Career counseling over the lifespan has more than an occupational focus, it deals with the person’s entire being with a vision that includes one’s lifespan. Career counseling takes into consideration character development, character skills, life roles, individual life and work history, goals, and obstacles. A career counselor not only assists a client with a career plan, but also with a life plan. This paper focuses on two categories of career counseling. The first focus is the history of career counseling as a field of study with the emphasis on when and why career counseling began (1800s as a study of how the shape of one’s head relates to vocational choice), who and what influenced it (Sizer, Parsons, and Davis), and how it has changed (from an individual/community vocational view to an individual/world lifespan view).

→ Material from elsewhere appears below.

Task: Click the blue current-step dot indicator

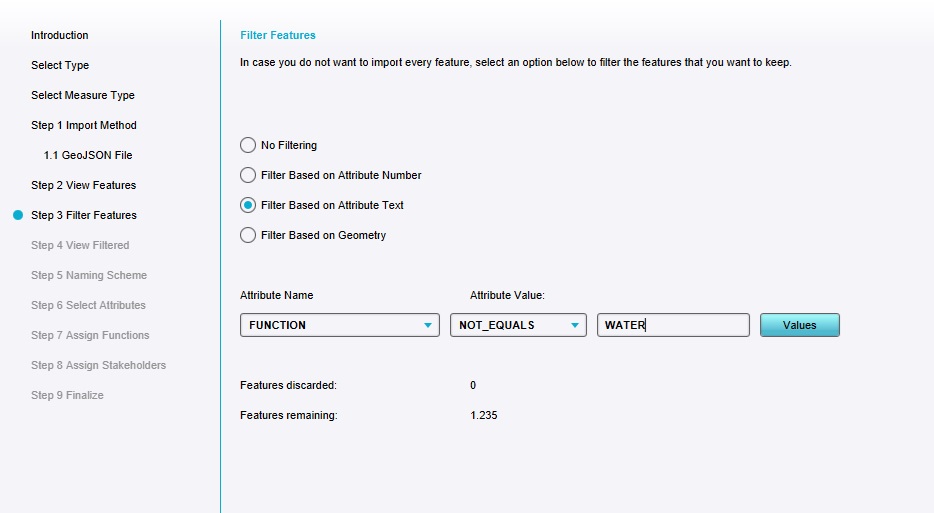Action: pos(17,215)
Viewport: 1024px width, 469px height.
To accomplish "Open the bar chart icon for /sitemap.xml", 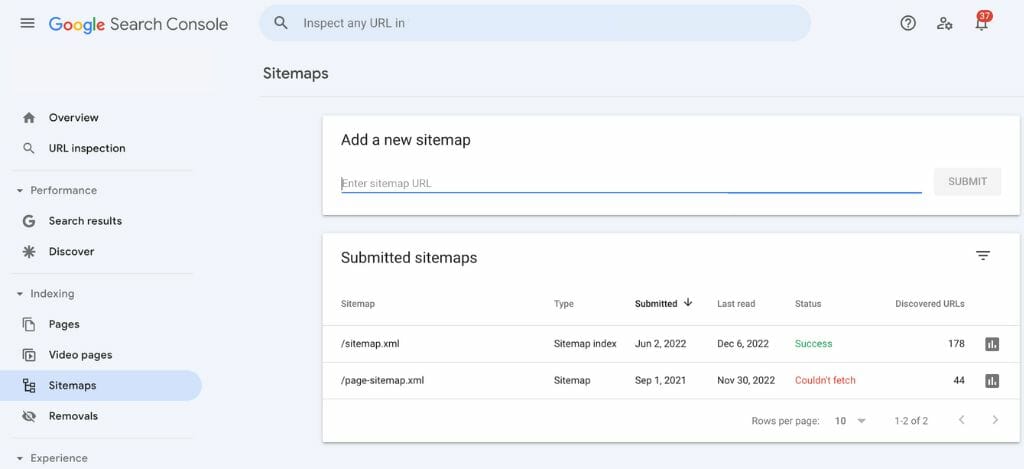I will [992, 344].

The second focus is on the application of career counseling by researching two leaders, John Holland’s and Donald Super’s, contributions to career counseling, their theories and assessments and on the biblical aspects of career counseling and how each theory relates to the Bible.
Career Counseling Over the Lifespan
Seeking the services of a career counselor can provide many benefits. One can gain a deeper understanding of him/herself, gain information on education and careers, gain sills in decision-making, gain support in conducting a job search or applying to higher education, and gain support coping with career transitions (NCDA, “Why Seek Career Counseling, 2007). How a career counselor provides services depends on his or her theoretical approach to career counseling.
Documented career counseling dates back to the mid 1800s with forward thinkers such as Nelson Sizer, Frank Parsons, and Jesse Buttrick Davis (Gummere, 1988; Hershenson, 2008; Pope, 2009). The focus at that time was social reform and vocational guidance. This has progressed to an approach that deals with career development throughout a lifespan (Pope, 2000). Theories and assessments have developed that look at the many variables of work, personality, interests, and needs (Whiston, 2003). The study has broadened with the use of technology and has been challenged by the many considerations of multiculturalism (Lewis & Coursol, 2007; Whiston, 2003). A creative God who modeled work and rest created man and his relationship with work. Career counseling provides an opportunity to cultivate the relationship of God and man, assists with the discovery of one’s callings and talents, and enables one to fulfill God’s plans for his or her life.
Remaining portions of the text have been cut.